On Mon, Mar 17, 2025 at 5:18 PM Matteo Golin <matteo.go...@gmail.com> wrote:

> Hello everyone,
>
> I have an application wherein I am using a W5500-EVB Pico as the MCU for a
> network controlled system. I need to connect
> several switch inputs into this MCU. The switches are normally held high
> via the RP2040's internal pullups, and pulled
> low when flipped.



By switch inputs, do you mean physical switches, like toggle switches? If
so, then I hope you're handling switch debouncing somehow, either by
software (multiple consecutive identical readings, spaced apart by some
constant time interval, must occur before reacting to the change in switch
state) or by hardware (at the very least a RC network with a schmitt
trigger). Otherwise, if you interrupt on rising and falling edges, you'll
likely see spurious interrupts and unwanted state changes.
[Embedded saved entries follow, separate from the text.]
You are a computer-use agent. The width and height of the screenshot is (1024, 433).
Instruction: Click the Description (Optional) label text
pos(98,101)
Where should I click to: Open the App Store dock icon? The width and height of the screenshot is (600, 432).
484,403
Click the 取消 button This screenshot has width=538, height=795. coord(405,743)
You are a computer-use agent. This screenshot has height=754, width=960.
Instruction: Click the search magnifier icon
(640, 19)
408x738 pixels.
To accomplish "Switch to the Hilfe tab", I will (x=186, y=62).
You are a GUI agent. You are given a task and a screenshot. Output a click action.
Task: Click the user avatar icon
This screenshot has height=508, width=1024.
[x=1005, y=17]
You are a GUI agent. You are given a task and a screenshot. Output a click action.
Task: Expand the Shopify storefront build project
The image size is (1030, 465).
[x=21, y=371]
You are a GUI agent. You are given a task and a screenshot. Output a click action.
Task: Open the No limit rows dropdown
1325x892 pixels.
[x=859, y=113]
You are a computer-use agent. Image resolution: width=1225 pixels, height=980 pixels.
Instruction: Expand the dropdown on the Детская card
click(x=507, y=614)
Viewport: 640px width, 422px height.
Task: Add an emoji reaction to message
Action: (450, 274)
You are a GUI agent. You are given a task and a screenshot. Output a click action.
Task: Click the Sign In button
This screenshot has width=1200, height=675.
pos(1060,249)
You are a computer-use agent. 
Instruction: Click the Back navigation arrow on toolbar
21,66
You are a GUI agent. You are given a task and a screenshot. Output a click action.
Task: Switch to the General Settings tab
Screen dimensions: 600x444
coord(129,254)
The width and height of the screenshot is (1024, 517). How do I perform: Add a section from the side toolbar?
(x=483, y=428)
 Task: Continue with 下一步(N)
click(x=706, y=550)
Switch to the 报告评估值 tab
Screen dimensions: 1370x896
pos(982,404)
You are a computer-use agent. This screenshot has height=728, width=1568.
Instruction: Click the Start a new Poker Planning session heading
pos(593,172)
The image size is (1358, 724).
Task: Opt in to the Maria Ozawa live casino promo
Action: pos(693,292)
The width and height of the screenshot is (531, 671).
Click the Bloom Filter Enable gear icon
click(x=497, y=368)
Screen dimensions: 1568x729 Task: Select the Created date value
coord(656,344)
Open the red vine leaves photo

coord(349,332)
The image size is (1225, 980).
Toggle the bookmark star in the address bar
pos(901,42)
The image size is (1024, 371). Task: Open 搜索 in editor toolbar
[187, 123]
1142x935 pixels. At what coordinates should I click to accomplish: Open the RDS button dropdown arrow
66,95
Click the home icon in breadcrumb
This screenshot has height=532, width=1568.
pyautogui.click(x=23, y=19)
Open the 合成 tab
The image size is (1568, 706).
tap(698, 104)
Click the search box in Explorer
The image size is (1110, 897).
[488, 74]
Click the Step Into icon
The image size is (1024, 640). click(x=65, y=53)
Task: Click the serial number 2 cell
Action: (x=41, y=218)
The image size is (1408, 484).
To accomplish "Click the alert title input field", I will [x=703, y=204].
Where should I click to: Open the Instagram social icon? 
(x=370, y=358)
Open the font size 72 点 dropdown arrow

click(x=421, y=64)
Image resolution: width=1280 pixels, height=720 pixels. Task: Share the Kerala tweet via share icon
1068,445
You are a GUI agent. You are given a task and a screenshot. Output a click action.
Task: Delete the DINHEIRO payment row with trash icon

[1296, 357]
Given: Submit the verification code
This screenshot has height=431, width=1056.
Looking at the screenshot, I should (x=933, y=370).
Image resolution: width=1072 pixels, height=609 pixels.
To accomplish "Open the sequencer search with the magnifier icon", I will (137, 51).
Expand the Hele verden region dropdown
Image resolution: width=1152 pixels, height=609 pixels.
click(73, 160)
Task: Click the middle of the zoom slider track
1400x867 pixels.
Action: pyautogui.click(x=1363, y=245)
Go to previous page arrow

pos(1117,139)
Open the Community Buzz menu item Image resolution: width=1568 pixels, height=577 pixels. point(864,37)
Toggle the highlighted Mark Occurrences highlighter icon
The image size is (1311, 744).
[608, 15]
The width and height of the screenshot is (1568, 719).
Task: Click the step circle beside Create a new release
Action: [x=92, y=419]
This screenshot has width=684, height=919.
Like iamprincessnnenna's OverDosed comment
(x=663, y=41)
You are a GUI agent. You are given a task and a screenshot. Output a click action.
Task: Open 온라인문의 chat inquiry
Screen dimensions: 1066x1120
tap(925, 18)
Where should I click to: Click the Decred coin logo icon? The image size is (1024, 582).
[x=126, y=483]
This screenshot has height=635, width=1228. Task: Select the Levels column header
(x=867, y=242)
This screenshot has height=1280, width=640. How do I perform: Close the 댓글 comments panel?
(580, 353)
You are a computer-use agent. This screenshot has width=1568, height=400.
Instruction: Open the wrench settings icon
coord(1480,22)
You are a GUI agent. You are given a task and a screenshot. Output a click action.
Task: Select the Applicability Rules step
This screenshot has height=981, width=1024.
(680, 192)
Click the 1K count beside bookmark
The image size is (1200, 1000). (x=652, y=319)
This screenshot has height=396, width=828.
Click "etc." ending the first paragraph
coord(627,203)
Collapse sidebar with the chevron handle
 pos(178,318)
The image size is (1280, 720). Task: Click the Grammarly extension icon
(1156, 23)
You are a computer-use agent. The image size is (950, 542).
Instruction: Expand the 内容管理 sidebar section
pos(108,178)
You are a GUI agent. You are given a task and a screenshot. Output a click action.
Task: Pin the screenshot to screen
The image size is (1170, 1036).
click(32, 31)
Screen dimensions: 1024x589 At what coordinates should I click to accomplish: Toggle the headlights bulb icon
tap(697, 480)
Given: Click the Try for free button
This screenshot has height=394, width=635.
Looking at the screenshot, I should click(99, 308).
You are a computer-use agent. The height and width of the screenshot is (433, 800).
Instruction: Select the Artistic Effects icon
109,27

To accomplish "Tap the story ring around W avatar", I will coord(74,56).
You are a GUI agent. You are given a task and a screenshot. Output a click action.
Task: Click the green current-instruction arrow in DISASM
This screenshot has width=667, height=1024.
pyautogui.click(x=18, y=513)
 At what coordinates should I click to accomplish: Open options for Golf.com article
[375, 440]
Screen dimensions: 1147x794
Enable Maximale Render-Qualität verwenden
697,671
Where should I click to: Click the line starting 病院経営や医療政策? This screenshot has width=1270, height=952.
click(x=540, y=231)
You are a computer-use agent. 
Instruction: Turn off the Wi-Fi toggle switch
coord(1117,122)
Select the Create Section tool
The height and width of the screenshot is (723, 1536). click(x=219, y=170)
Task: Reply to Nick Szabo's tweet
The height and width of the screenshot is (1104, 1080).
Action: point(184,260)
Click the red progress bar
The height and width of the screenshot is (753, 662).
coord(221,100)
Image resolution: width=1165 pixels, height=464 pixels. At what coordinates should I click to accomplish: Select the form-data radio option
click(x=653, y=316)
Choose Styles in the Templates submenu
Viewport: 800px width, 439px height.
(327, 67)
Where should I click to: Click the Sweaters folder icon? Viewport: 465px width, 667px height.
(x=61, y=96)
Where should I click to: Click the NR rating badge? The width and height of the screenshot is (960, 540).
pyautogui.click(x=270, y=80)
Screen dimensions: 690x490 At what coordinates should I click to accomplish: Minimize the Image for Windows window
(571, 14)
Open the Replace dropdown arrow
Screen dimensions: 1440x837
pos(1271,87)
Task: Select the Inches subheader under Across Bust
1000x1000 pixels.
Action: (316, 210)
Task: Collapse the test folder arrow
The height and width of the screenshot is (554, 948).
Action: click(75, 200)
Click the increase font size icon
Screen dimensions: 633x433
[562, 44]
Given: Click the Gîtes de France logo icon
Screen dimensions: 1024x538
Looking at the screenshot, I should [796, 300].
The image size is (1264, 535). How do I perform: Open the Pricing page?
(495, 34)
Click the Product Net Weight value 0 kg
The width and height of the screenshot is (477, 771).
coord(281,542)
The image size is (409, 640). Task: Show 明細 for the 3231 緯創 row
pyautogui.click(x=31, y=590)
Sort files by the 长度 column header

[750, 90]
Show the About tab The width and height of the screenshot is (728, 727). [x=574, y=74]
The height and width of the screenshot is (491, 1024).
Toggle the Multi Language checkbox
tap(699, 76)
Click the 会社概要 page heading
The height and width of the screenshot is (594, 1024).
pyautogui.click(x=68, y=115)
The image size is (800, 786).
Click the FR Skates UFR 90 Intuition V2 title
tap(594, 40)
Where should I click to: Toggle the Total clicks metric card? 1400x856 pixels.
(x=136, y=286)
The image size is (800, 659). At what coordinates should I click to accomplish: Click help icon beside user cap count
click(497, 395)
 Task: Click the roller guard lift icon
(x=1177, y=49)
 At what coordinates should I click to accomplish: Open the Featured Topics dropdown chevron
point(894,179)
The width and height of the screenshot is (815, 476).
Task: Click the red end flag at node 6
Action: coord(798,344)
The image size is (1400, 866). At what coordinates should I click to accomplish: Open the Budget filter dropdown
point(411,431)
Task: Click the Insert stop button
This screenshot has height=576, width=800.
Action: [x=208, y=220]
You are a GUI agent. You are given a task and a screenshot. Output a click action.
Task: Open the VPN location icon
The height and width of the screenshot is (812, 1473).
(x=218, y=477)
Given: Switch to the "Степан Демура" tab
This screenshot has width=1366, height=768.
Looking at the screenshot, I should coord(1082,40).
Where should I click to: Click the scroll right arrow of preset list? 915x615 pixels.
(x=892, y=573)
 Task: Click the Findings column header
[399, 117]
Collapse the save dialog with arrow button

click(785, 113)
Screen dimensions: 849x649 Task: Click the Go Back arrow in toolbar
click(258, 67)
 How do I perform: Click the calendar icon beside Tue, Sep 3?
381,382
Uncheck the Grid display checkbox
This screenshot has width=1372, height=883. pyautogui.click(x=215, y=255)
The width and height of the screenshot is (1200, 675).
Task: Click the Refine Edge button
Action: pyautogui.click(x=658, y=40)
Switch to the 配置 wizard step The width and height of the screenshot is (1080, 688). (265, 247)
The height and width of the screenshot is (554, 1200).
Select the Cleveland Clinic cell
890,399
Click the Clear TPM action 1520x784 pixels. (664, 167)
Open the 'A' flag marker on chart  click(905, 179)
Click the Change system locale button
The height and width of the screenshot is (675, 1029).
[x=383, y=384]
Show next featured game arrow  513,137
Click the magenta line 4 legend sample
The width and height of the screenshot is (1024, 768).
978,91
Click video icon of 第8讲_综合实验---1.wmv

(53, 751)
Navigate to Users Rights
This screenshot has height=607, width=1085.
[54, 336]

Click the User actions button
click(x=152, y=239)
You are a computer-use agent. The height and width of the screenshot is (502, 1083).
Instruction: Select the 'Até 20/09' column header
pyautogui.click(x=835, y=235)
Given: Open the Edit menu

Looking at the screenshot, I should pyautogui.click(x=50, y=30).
The problem I'm encountering is that it appears that the current RP2040
> support only allows for one type of interrupt
> per pin: either rising edge or falling edge. I need to trigger on both
> rising and falling edge to accurately track the
> state of the switch. I'm wondering if anyone else has had a similar issue
> or has suggestions about how I can resolve
> this.



Assuming that switch bounce is either handled or is not an issue (see
above), you could either use 2 IO pins as suggested by William or
reconfigure the interrupt edge as suggested by Marco.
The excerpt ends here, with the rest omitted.